Que se passe-t-il à Pyongyang ? La dictature communiste la plus fermée au monde entretient le mystère. Entre famine et terreur, le régime nord-coréen ne laisse entrevoir que peu de chose.
Cette « monarchie » communiste née en 1948 d’un commun accord entre les Russes et les Etats-Unis est-elle entre les seules mains de la famille de Kim Jong-Il (né en 1941) successeur de son père Kim Il-Sung (1912-1994) ?
A tout seigneur tout honneur, commençons par la famille de Kim Jong-Il marié 4 fois. Son fils aîné est du 1er lit, Kim Jong-nam (1971), les deux autres, Kim Jong-chol (1981) et Kim Jong-un (1983) étant du 3e lit. Si le premier parfaitement francophone semble écarté, les regards se tourneraient vers le cadet. Pourquoi ? Pas de réponse. De toute manière, aucune succession ne peut se faire hors l’accord de l’armée. En prenant le plus jeune les militaires voudraient-ils avoir une potiche ?

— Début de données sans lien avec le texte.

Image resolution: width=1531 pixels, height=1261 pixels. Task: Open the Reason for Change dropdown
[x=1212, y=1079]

Le Korean Workers Party (KWP) et le Korean People Army (KPA) sont les deux structures principales du régime et c’est la seconde qui contrôle, en principe, la première. La Corée du Nord est bel et bien un pays dans lequel les militaires jouent le rôle clef. Les interrogations qui surviennent le sont à propos du rapport de force entre les vice-maréchaux et les généraux et la famille de Kim Il-Jong. A plusieurs reprises des généraux ont tenté de renverser l’actuelle famille dirigeante (1991/92, 1995, 1997) tous furent condamnés à mort et pour certains d’entre eux, parait-il, brûlés vifs devant les troupes. En 2003, Kim Jong-Il effrayé par la défection de la Garde de Saddam Hussein qui laissa entrer sans combat l’armée américaine dans Bagdad se livra à une purge parmi la sienne.

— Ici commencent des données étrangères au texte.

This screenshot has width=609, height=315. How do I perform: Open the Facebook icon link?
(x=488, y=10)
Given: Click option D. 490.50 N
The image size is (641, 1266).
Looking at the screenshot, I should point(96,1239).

Les défilés militaires impressionnants masquent mal un malaise croissant parmi le pilier central du régime nord coréen. Il y a des oppositions ou des rivalités très nettes parmi les officiers généraux selon leur âge. Le pouvoir joue habilement sur ces concurrences générationnelles pour éviter autant qu’il le peut toute coalition qui lui serait à terme mortelle.
A quel type de coup d’état assisterions-nous ? Un putsch conservateur ou libéral type perestroïka ? C’est là-aussi l’inconnue. Il y a, outre les ultra-nationalistes, les pro-russes, les pro-chinois et certainement des pro-américains.
Pourquoi Pyongyang a-t-elle décidé d’opérer tous ces tirs ? La force atomique n’est-elle pas le seul argument diplomatique entre ses mains ? Est-ce un signal envoyé par le complexe militaro-industriel, allié aux tenants de la ligne dure au sein du Korean Workers Party ? Les réductions de forces ne sont pas appréciées par cette faction de la ligne dure à Pyongyang.
La Chine n’a pas tort de craindre l’implosion de la Corée du Nord. Revendiquant ce pays comme sa chasse gardée Pékin joue son prestige si ses dirigeants ne parviennent pas à contrôler la situation. Pour l’heure la capitale chinoise tout comme celle de la Russie donne un gage à l’opinion internationale en condamnant avec la même force les tirs de missiles. La Corée du Nord étant, par sa situation géographique un verrou important (citons le réseau ferroviaire), sans doute la Russie et la Chine voudraient-elles ramener leur voisin commun dans la raison en procédant, pourquoi pas, à une révolution de palais. Pékin et Moscou ayant l’ambition commune de développer la Sibérie, la Corée du Nord pourrait à terme devenir un nœud capital géostratégique et économique. De cette manière la Corée du Sud resterait dans l’orbite américaine et le Nord sous la férule sino-russe.
Evidemment Tokyo et Séoul réagissent en mobilisant des troupes et l’ONU dirigée par un sud coréen n’influe que peu.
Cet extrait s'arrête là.